Stefanie Rohrer is the contact person for lecturers participating in the MOOCs@TUM initiative and responsible for coordinating the cooperation with American platform providers. The 32-year-old is also the contact person for projects at the TU9 universities. Nine technical universities in Germany have joined forces within this association. Rohrer manages the cooperation on the TUM's behalf, and prepares documents for the general meetings for the university president. She also supports him in his daily work.

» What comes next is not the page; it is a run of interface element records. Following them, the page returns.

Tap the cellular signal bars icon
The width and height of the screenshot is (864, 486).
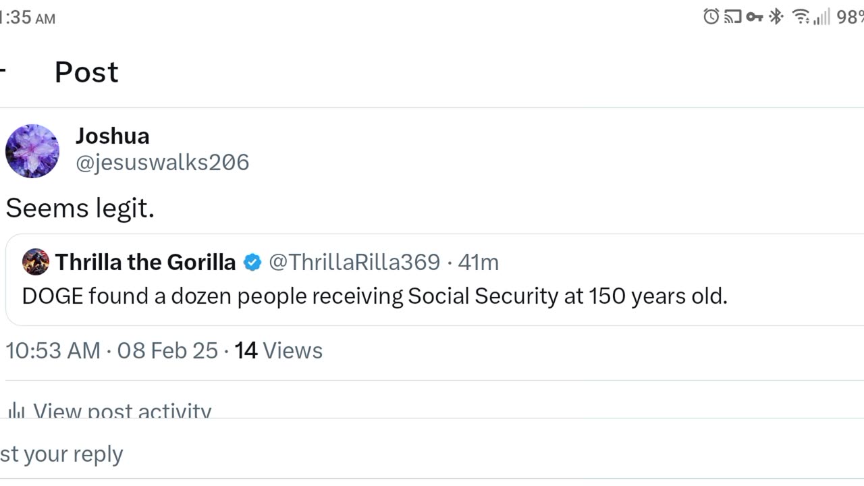coord(821,17)
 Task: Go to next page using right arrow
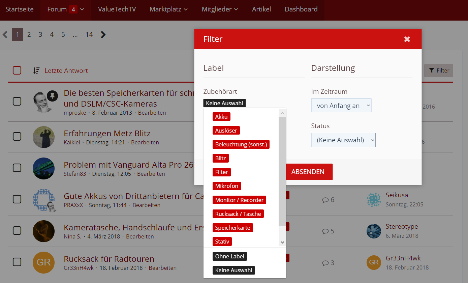click(103, 34)
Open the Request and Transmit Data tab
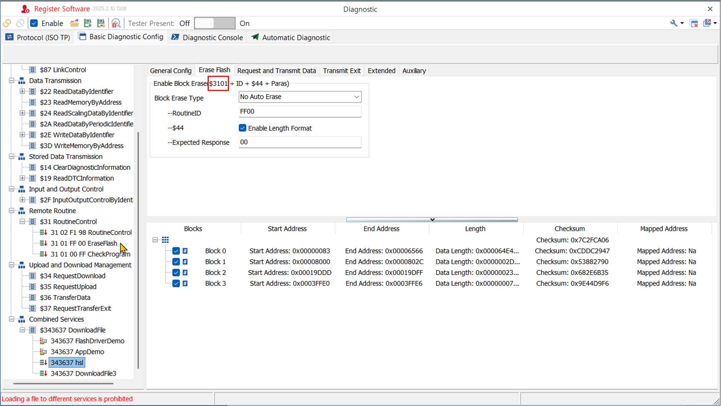This screenshot has width=721, height=406. pyautogui.click(x=276, y=71)
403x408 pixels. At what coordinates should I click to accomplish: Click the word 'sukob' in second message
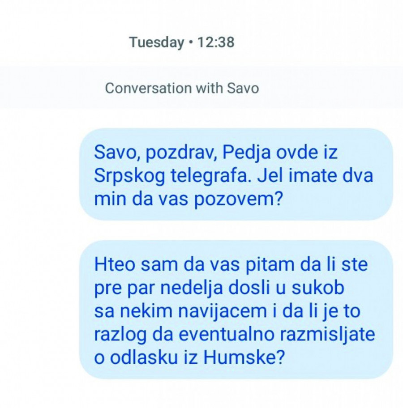(318, 288)
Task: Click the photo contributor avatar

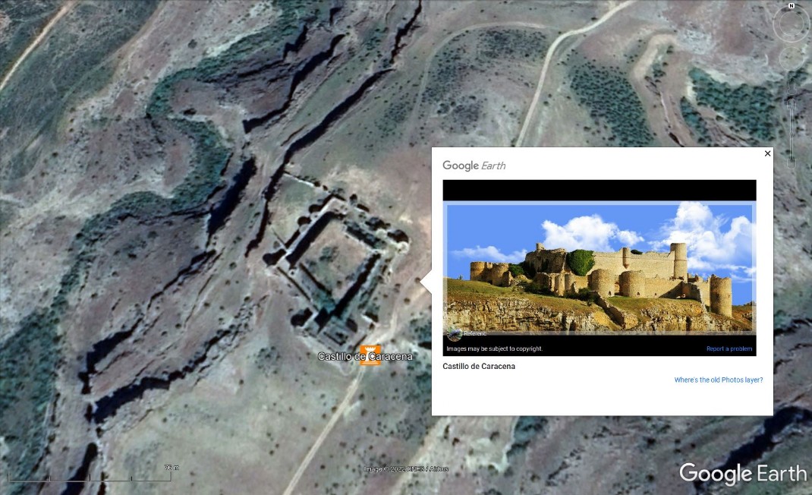Action: (454, 334)
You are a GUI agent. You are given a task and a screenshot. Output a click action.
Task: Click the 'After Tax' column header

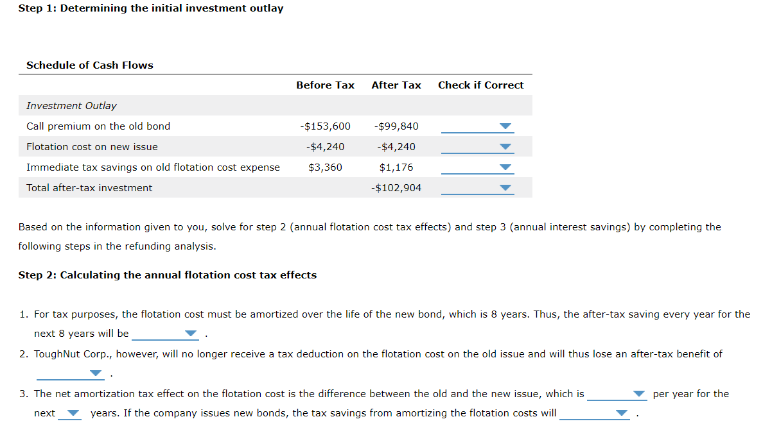[x=396, y=85]
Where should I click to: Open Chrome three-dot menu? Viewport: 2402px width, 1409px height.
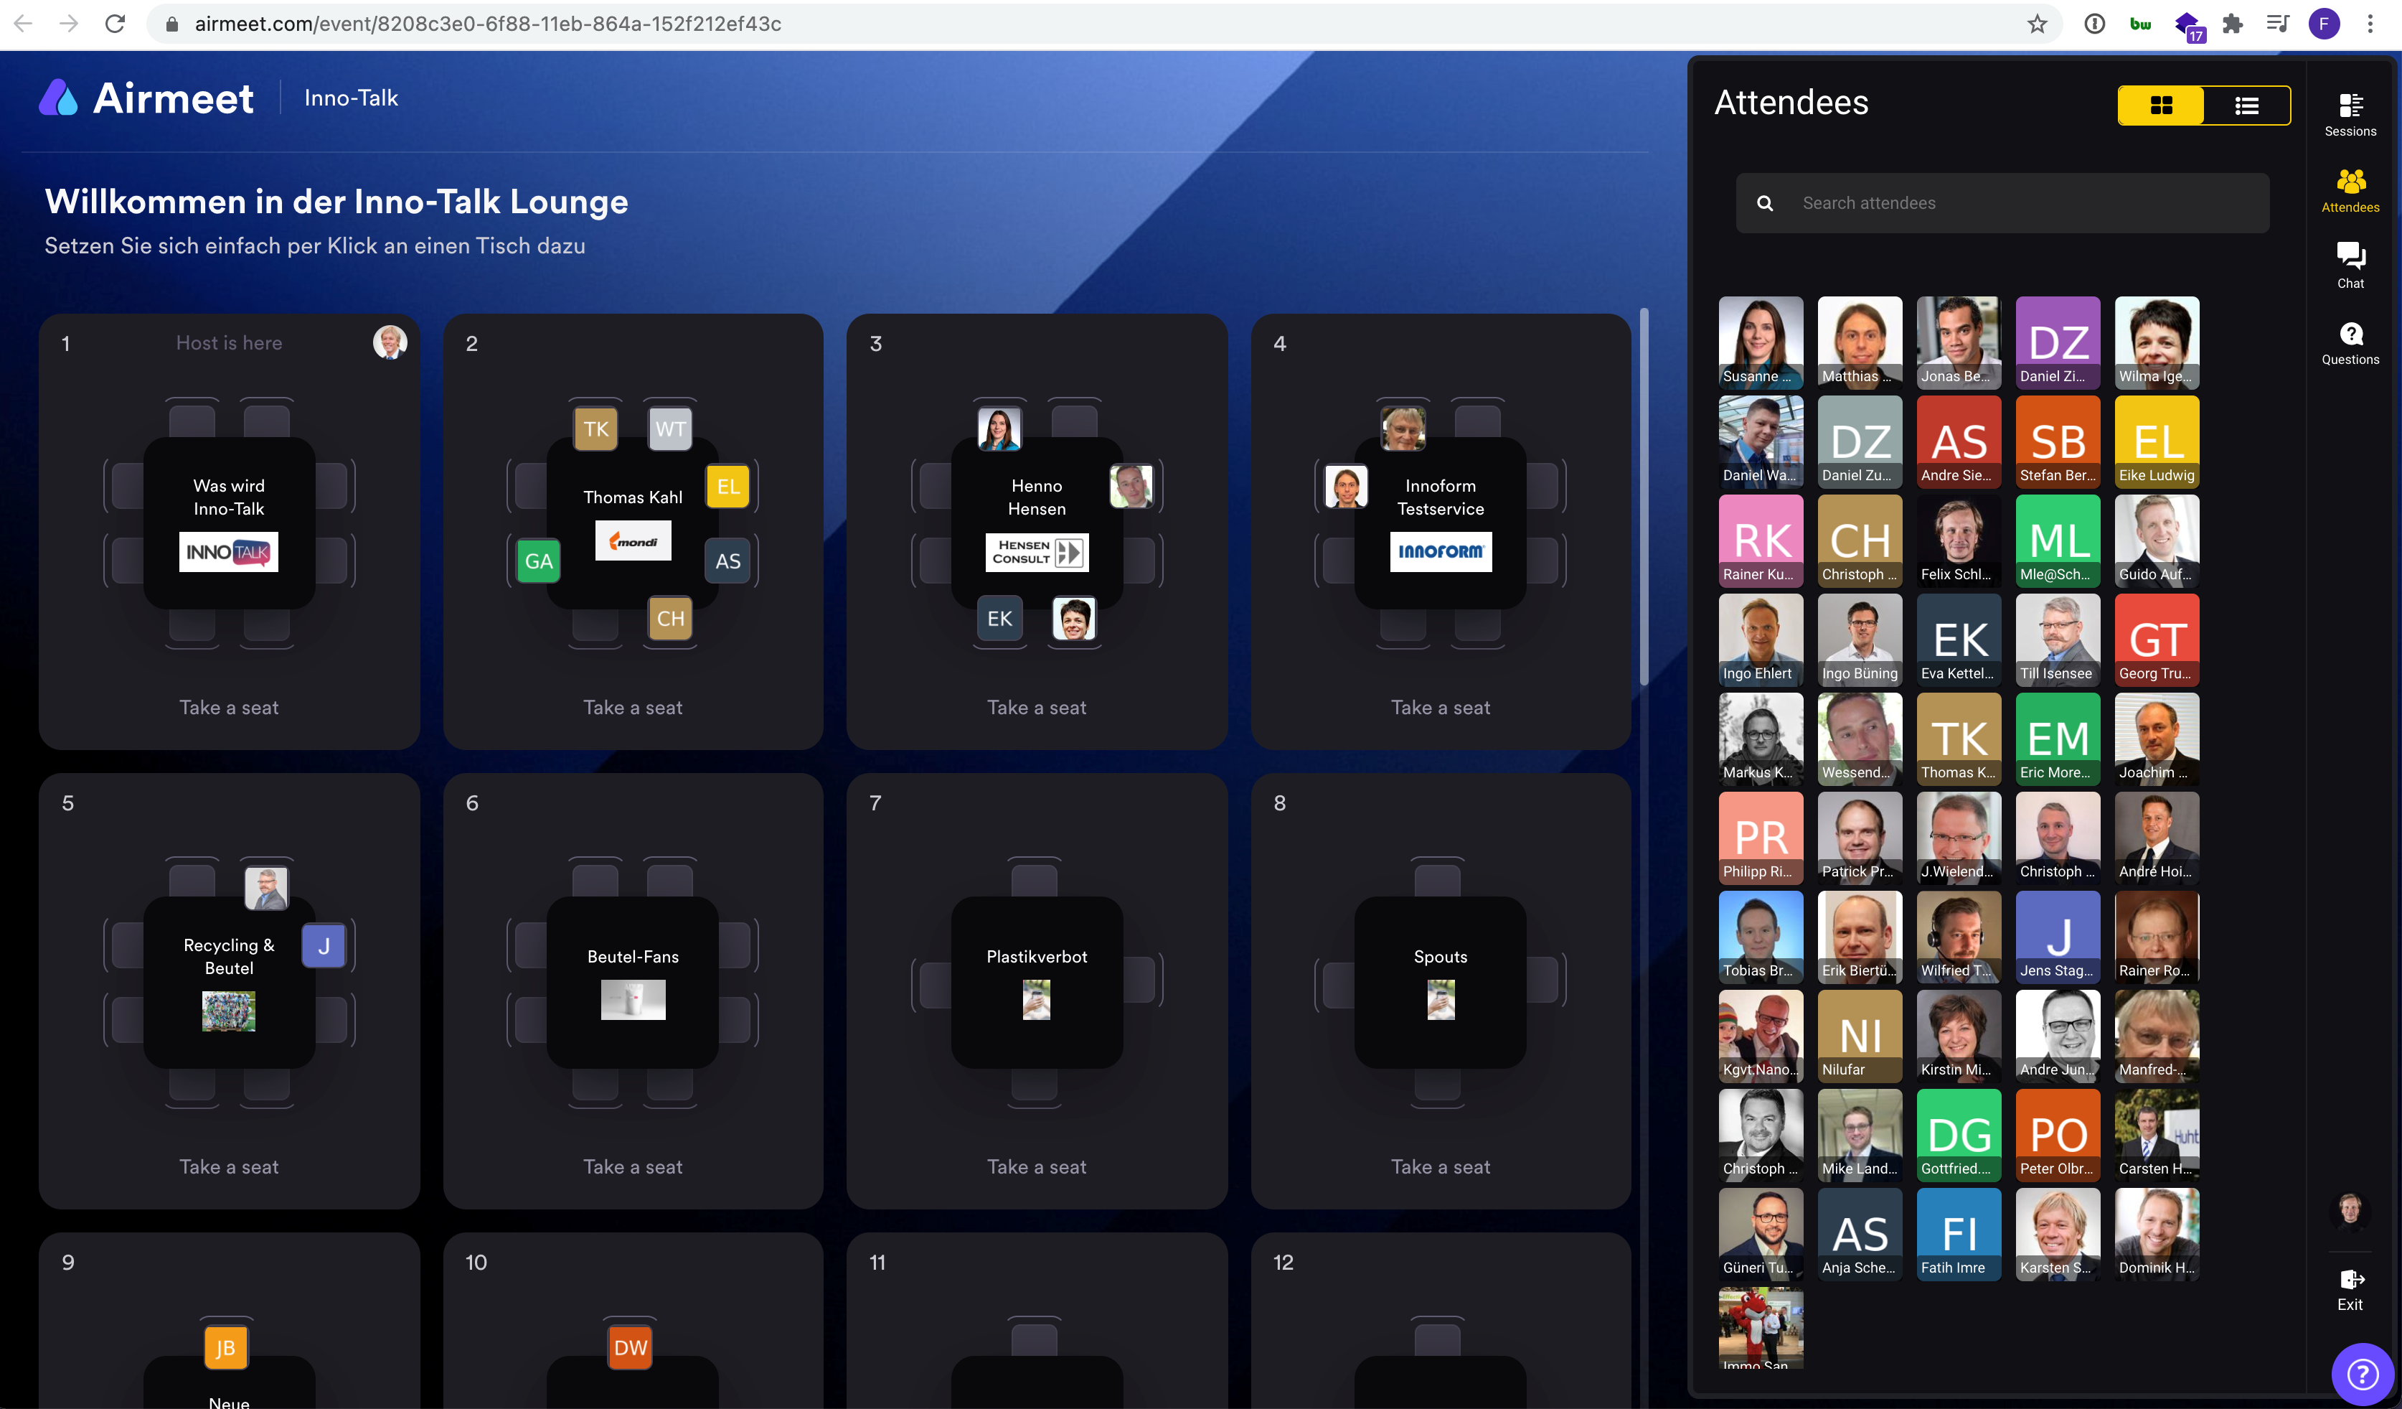[2370, 24]
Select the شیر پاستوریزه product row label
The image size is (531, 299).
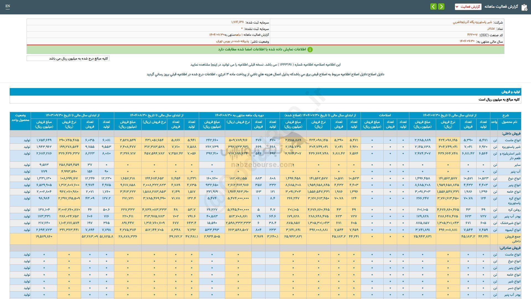coord(512,147)
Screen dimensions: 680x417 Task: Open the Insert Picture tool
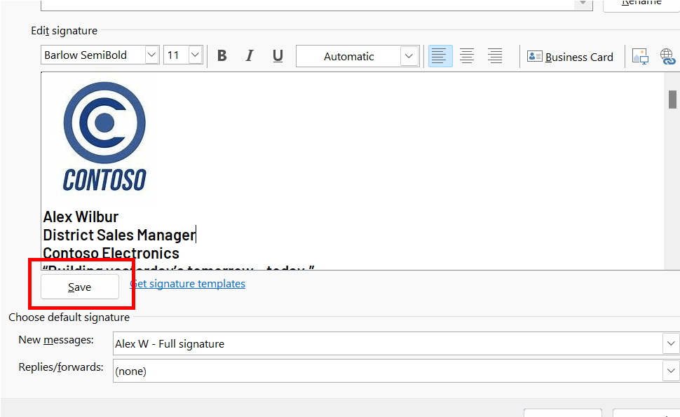pyautogui.click(x=639, y=55)
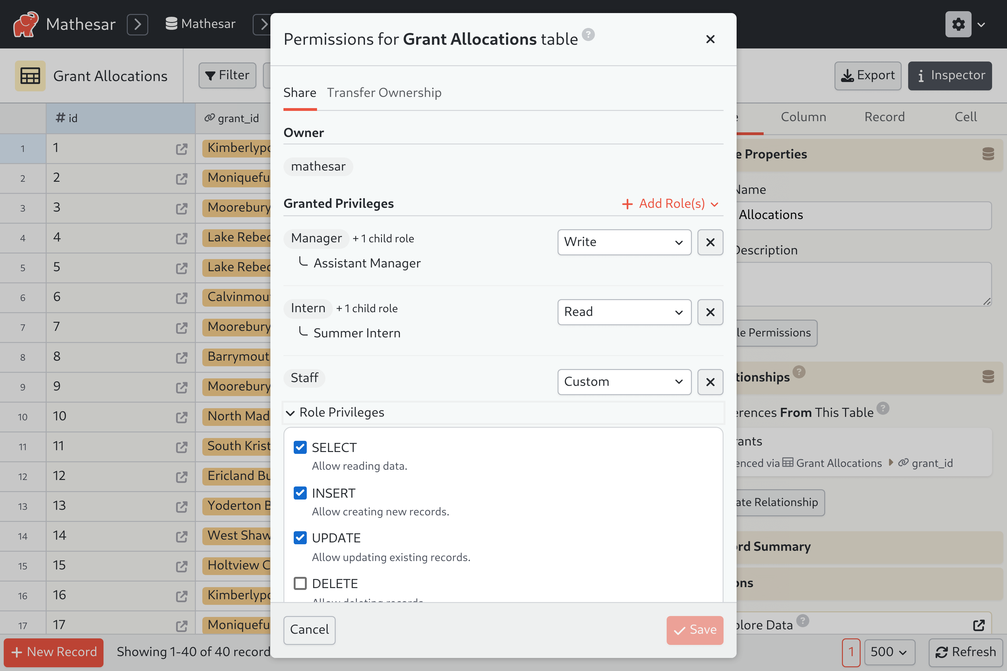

Dirk Sawitzky also appreciates the diversity his job offers. He is the research consultant for the Social Democratic Party (SPD) parliamentary group. The historian is responsible for foreign and security policy. "There's always a crisis somewhere in the world," Sawitzky says. His task: to help the parliamentary group determine their position. He follows the latest developments in the respective country and makes suggestion as to which position the parliamentary group could communicate to the public. His sources are national and international news reports as well as contact with employees at the according institutions, such as the Federal Foreign Office and the United Nations. "We deal with a variety of issues and a growing number of countries," the 47-year-old explains. While there is never a dull moment, he sometimes wishes there were fewer trouble spots: "The emotional burden of continuously having to deal with crises such as Syria is extremely high," Sawitzky concedes. "I occasionally yearn for issues that aren't always a matter of life or death."